Das Foto mit der Unterschrift "Rede des Führers, Stadion, Berlin 1932" unter diesem einleitenden Text eines Leporellos von Telefunken, gedruckt gegen Ende 1934, zeigt einen vollbesetzten Teil der Stadiontribüne und im Vordergrund ein ca. vier Meter hohes Dreibeingestell, das zwei Blatthaller in schmaler Ausführung trägt – typisches Equipment der Beschallungsanlagen nicht von Telefunken, sondern von Siemens & Halske. Die Stammfirmen von Telefunken allerdings, die AEG und Siemens, hatten am 1.10.1931 ihre Forschungseinrichtungen für Elektroakustische Anlagen (ELA) zusammengelegt und in den Verantwortungsbereich von Telefunken übergeben.[2] Insofern darf sich die Telefunken GmbH 1934 tatsächlich mit dem Verdienst rühmen, elektroakustische Hilfestellung auf der letzten Wegstrecke bis zur so genannten Machtergreifung gegeben zu haben. Und zweifellos zeichnet "die deutsche Weltmarkte" dann hauptverantwortlich für die "machtvollen Kundgebungen des letzten Jahres", von denen der Telefunken-Werbeprospekt einige aus den Jahren 1933 und 1934 fotografisch auflistet – allen voran die Feier des "Tages der nationalen Arbeit" auf dem Tempelhofer Feld in Berlin.

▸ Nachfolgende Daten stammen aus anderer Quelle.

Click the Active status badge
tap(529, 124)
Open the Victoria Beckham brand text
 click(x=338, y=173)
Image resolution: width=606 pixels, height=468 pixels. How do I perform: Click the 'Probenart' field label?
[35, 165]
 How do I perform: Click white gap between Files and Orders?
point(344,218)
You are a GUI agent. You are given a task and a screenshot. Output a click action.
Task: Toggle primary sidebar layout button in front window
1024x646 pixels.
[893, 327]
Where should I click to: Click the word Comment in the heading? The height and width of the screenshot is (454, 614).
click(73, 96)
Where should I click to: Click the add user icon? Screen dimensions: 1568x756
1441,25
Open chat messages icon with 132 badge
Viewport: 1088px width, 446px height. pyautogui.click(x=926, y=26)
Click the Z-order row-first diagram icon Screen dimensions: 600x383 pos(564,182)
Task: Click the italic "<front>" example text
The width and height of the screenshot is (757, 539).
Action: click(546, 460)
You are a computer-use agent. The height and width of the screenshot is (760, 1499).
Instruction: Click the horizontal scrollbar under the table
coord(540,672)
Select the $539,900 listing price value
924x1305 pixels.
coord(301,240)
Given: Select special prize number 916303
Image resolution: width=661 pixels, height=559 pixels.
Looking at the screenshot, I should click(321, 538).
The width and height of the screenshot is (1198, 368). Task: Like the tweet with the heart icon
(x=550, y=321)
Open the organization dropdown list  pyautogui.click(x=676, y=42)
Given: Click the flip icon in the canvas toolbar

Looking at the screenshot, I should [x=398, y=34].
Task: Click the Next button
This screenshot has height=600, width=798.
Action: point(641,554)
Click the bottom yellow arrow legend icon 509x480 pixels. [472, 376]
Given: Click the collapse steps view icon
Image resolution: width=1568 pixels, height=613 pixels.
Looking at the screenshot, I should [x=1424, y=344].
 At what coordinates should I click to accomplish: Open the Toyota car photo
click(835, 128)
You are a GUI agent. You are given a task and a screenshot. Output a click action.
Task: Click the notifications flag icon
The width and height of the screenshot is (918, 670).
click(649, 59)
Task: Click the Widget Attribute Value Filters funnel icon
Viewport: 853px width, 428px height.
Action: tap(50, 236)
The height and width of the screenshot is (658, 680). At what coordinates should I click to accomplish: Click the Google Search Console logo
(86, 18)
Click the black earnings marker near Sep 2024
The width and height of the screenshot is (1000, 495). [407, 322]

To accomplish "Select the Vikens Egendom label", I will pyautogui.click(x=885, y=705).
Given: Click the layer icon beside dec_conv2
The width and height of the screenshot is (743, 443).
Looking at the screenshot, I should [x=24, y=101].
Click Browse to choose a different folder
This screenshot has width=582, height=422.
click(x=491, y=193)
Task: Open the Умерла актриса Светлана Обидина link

Für diese elektroakustische Herausforderung, bei der sich 1933 angeblich über eine Million, 1934 zwei Millionen Menschen auf dem Tempelhofer Feld versammeln, greift Telefunken nicht mehr auf geerbte Großlautsprechertechnik zurück, obwohl sich der Siemenssche Riesenblatthaller als der bis dato mit Abstand leistungsstärkste Lautsprecher für die Aufgabe aufdrängt, eine Massenkundgebung in bis dato nicht gekannten Dimensionen mit Schall zu versorgen. Eine strategische Entscheidung Telefunkens wird die Hochleistungslautsprecher von den großen Plätzen der Massenkundgebungen verdrängen und für eine weitreichende Umgestaltung des technischen Dispositivs zur öffentlichen Massen-Adressierung sorgen – zunächst mit der Folge der "entscheidenden Verbesserung der akustischen Verhältnisse bei Großveranstaltungen", wie es Marcel Beyers Protagonist formuliert, der vermutlich Telefunken-Mitarbeiter war:

"Ob er sich wohl jemals Gedanken darüber gemacht hat, daß er, der große Redner vor den Massen, von solch unbedeutend wirkenden Helfern wie mir in höchstem Maße abhängig ist? Begreift er, daß die Akustiker einen entscheidenden Beitrag zu seinem Siegeszug geleistet haben? Daß ohne Mikrophone, ohne die riesigen Lautsprecher ihm niemals sein Erfolg beschieden worden wäre? Hat er nicht schon oft über die akustischen Zustände in der Frühzeit der Bewegung ausführlich geklagt? […] Bis man schließlich dazu überging, die Übertragung auf bis zu hundert Lautsprecher zu verteilen, welche das Publikum von allen Seiten in den Klammergriff nehmen. Ob er es für einen bloßen Zufall hält, daß sein Sieg zusammenfällt mit der entscheidenden Verbesserung der akustischen Verhältnisse bei Großveranstaltungen?"[3]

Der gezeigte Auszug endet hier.